This is a fork of the official codebase for running the small, filtered-data GLIDE model from GLIDE: Towards Photorealistic Image Generation and Editing with Text-Guided Diffusion Models.
For details on the pre-trained models in this repository, see the Model Card.
To install this package, clone this repository and then run:
pip install -e .
For detailed usage examples, see the notebooks directory.
- The text2im notebook shows how to use GLIDE (filtered) with classifier-free guidance to produce images conditioned on text prompts. The local version of this notebook is
text2im.py
- The inpaint notebook shows how to use GLIDE (filtered) to fill in a masked region of an image, conditioned on a text prompt. The local version of this notebook is
inpaint.py
. - The clip_guided notebook shows how to use GLIDE (filtered) + a filtered noise-aware CLIP model to produce images conditioned on text prompts. The local version of this notebook is
clip_guided.py
.
The local versions of the notebooks are as close as possible to the original notebooks, which remain unchanged here. Changes to local versions include:
- No need for "display"
- Individual images are also saved, as well as the image strip (only upscaled images are saved by default)

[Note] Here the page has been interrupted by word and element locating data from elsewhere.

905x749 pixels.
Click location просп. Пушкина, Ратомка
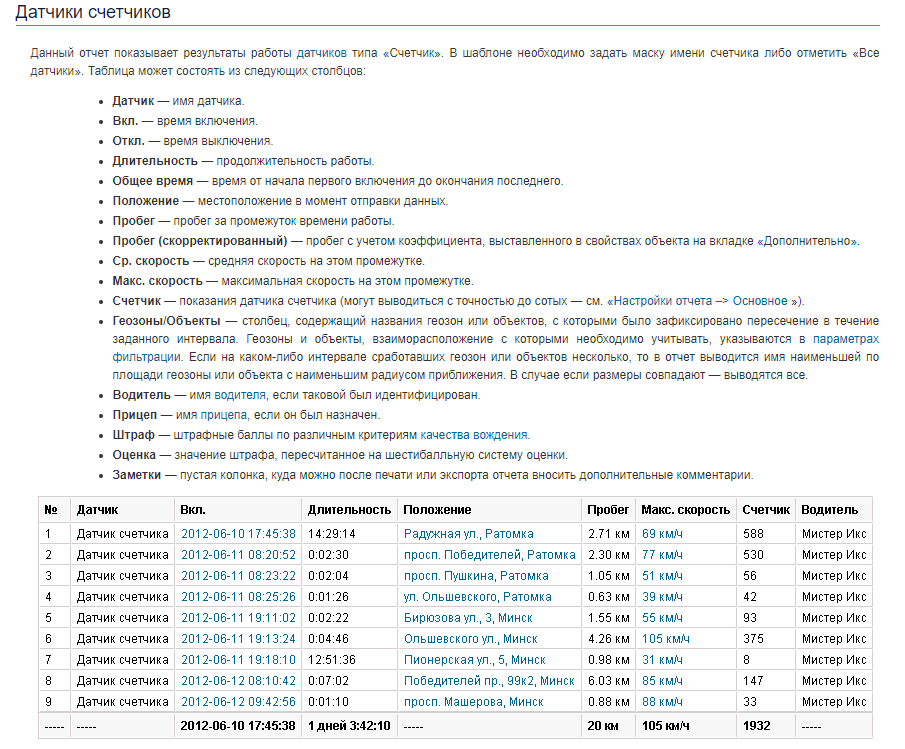point(476,576)
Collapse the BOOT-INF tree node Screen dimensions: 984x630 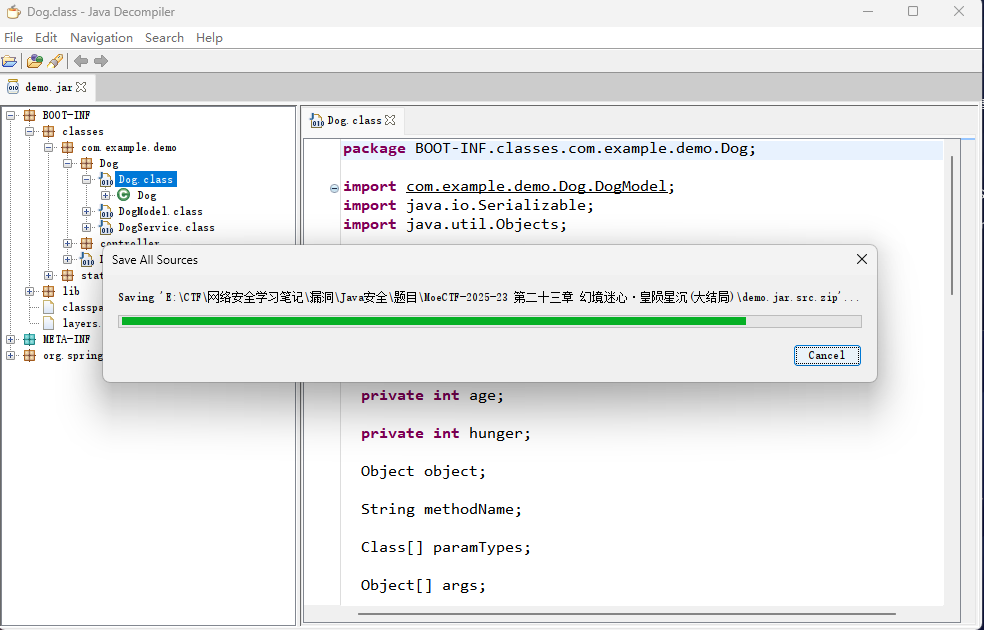(11, 115)
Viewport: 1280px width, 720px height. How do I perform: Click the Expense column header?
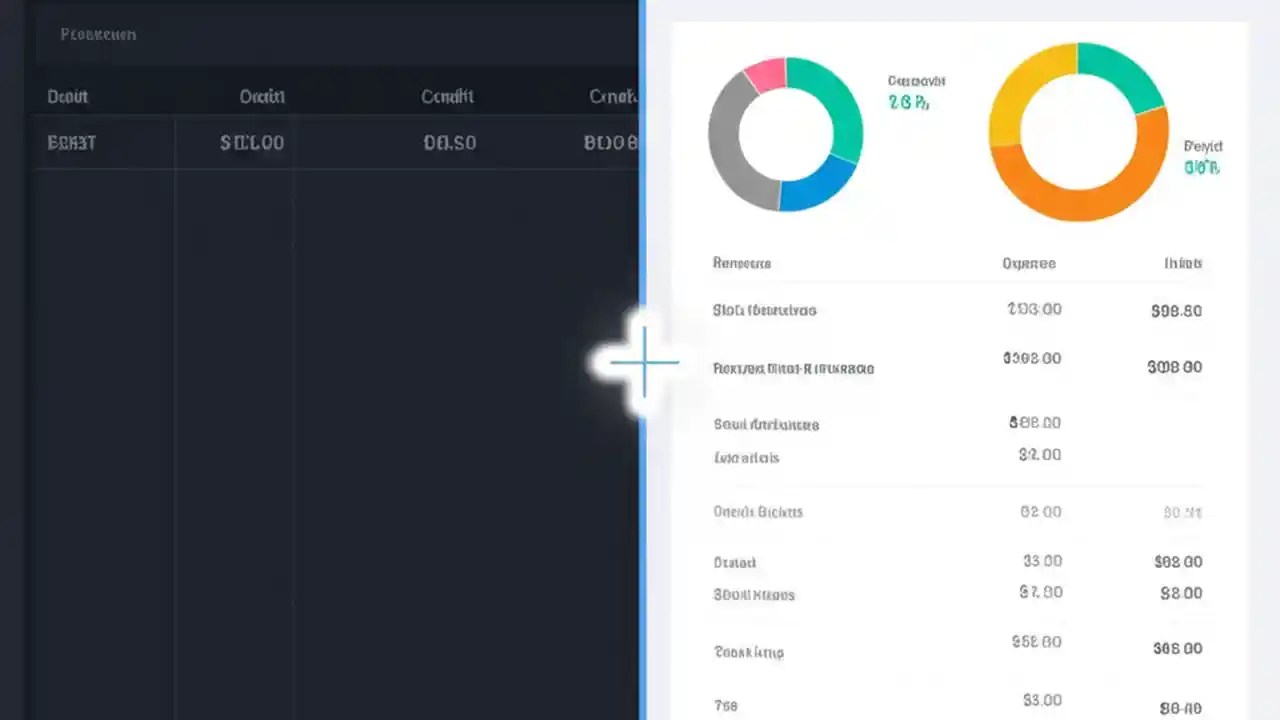(1029, 263)
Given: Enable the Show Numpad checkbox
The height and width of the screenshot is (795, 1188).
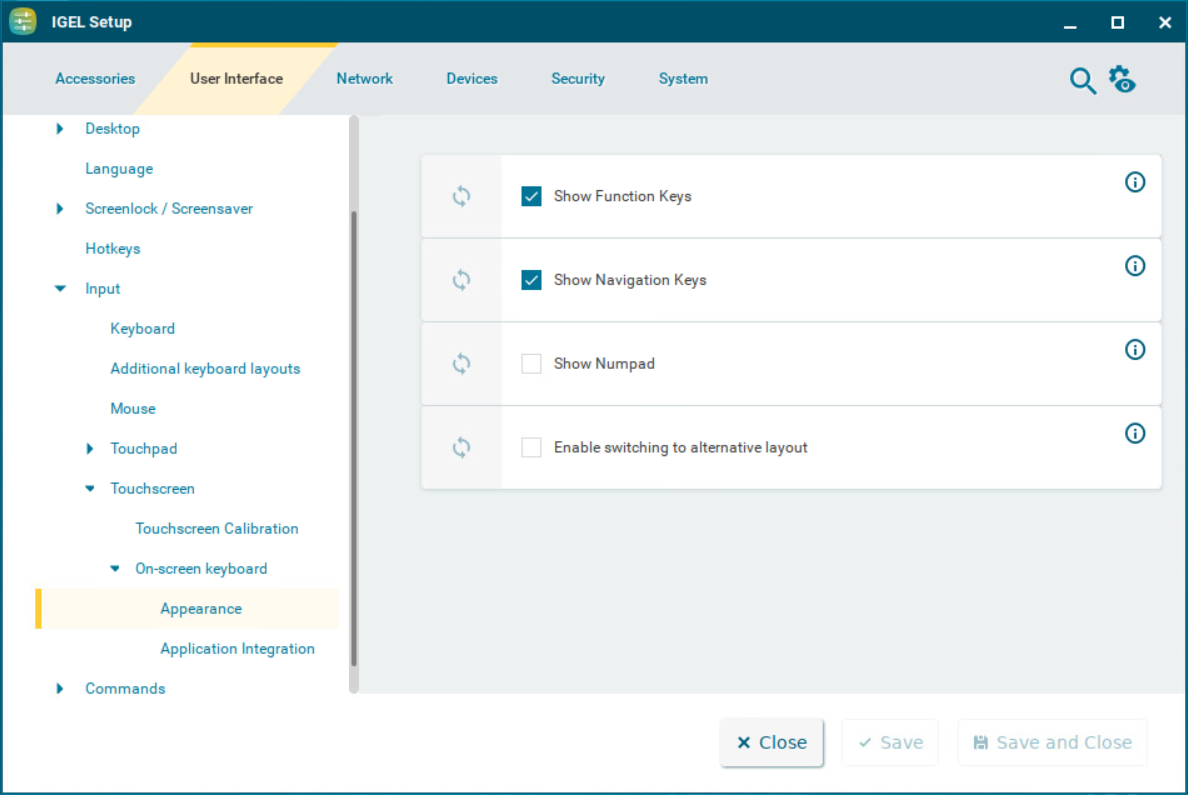Looking at the screenshot, I should click(531, 364).
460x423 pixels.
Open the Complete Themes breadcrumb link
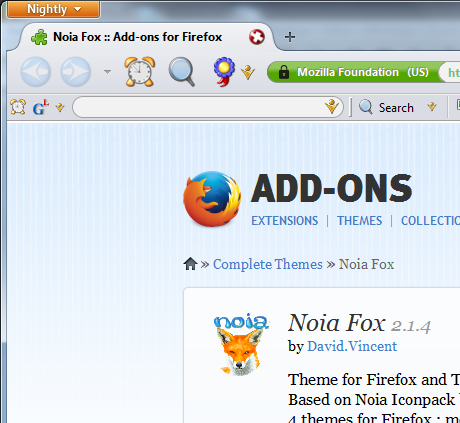[x=268, y=264]
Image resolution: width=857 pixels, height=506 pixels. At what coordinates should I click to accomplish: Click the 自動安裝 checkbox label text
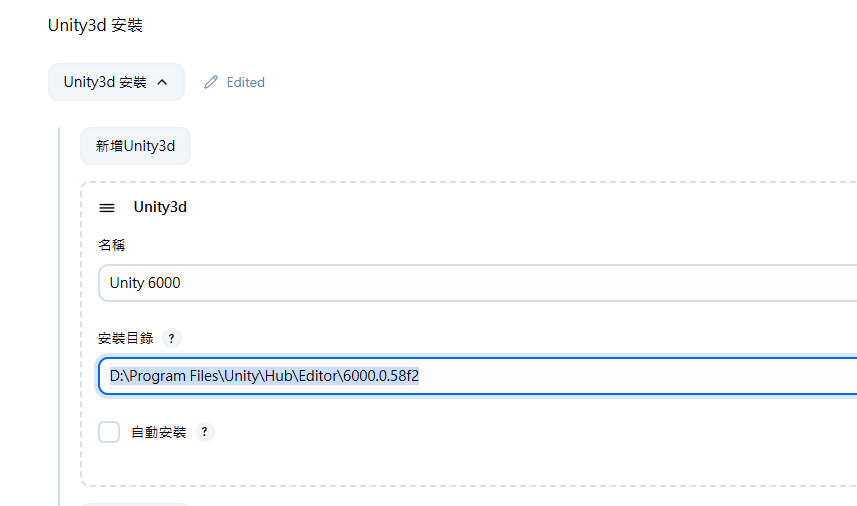(x=159, y=432)
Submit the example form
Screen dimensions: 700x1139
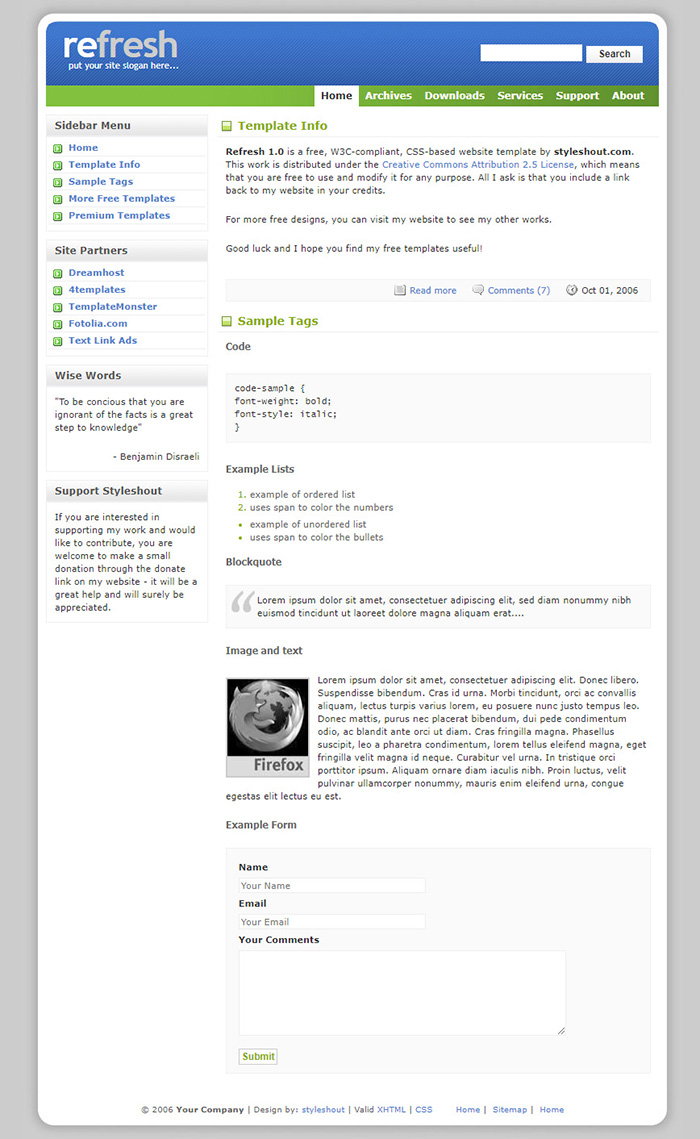(258, 1056)
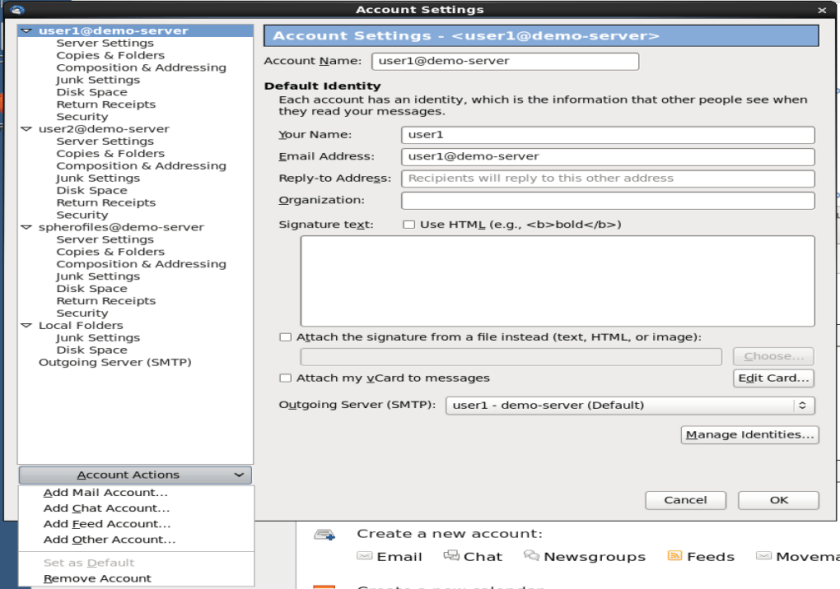Image resolution: width=840 pixels, height=589 pixels.
Task: Click the Email envelope icon under Create a new account
Action: coord(365,556)
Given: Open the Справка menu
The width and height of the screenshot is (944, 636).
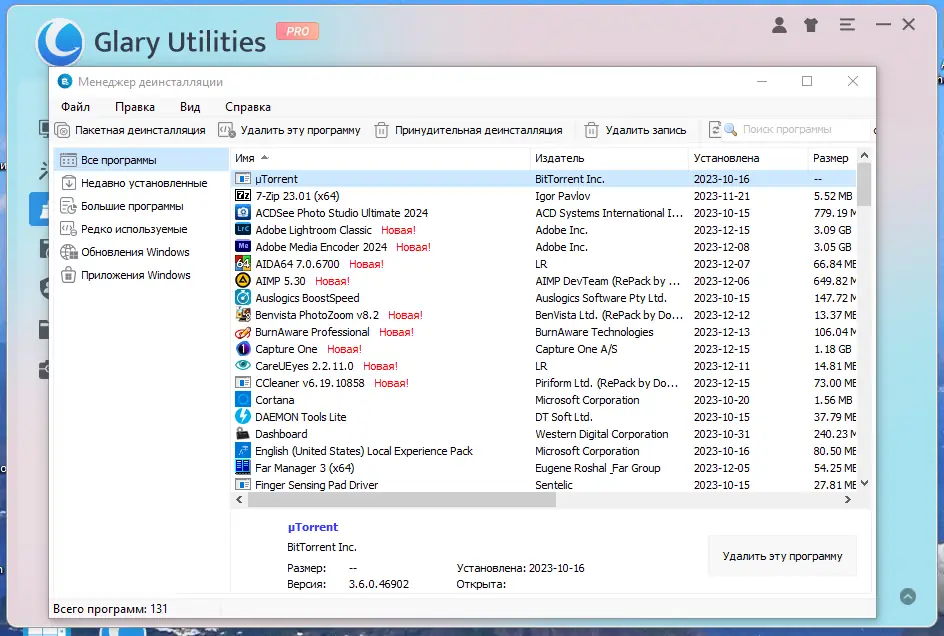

Additionally, a more commandline-friendly generation script, generate.py
, is available. It can be set to use either classifier-free guidance, or CLIP guidance.
To use the generation script, simply run it with a text prompt as an additional commandline parameter:
python generate.py "Painting of an apple"
Example output under the given prompt:
Multiple prompts can be specified, separated via "||". Individual batch items will cycle through the prompts in order. This can be used to evaluate multiple variations of a prompt in the same batch.
Parameters for configuring the generation script can be viewed with the -h
flag:
> python generate.py -h
usage: GLIDE Text2Image [-h] [-s S] [-gs GS] [-cf] [-tb TB] [-tu TU] [-ut UT] [-ss] [-ni] [-v] [-rc RC] [prompt]
positional arguments:
prompt Prompt for image generation. Batch items cycles through multiple prompts separated by ||
optional arguments:
-h, --help show this help message and exit
-s S Batch size: Higher values generate more images at once while using more RAM
-gs GS Guidance scale parameter during generation (Higher values may improve quality, but reduce diversity)
-cf Use classifier-free guidance instead of CLIP guidance. CF guidance may yield 'cleaner' images, while
CLIP guidance may be better at interpreting more complex prompts.
-tb TB Timestep value for base model. For faster generation, lower values (e.g. '100') can be used
-tu TU Timestep value for upscaler. For faster generation, use 'fast27'
-ut UT Temperature value for the upscaler. '1.0' will result in sharper, but potentially noisier/grainier
images
-ss Additionally save the small 64x64 images (before the upscaling step)
-ni Don't save individual images (after the upscaling step)
-v Verbose mode: print additional runtime information
-rc RC Amount of different random prompts to use when no prompt is given
Text2Image generation using GLIDE, with classifier-free or CLIP guidance.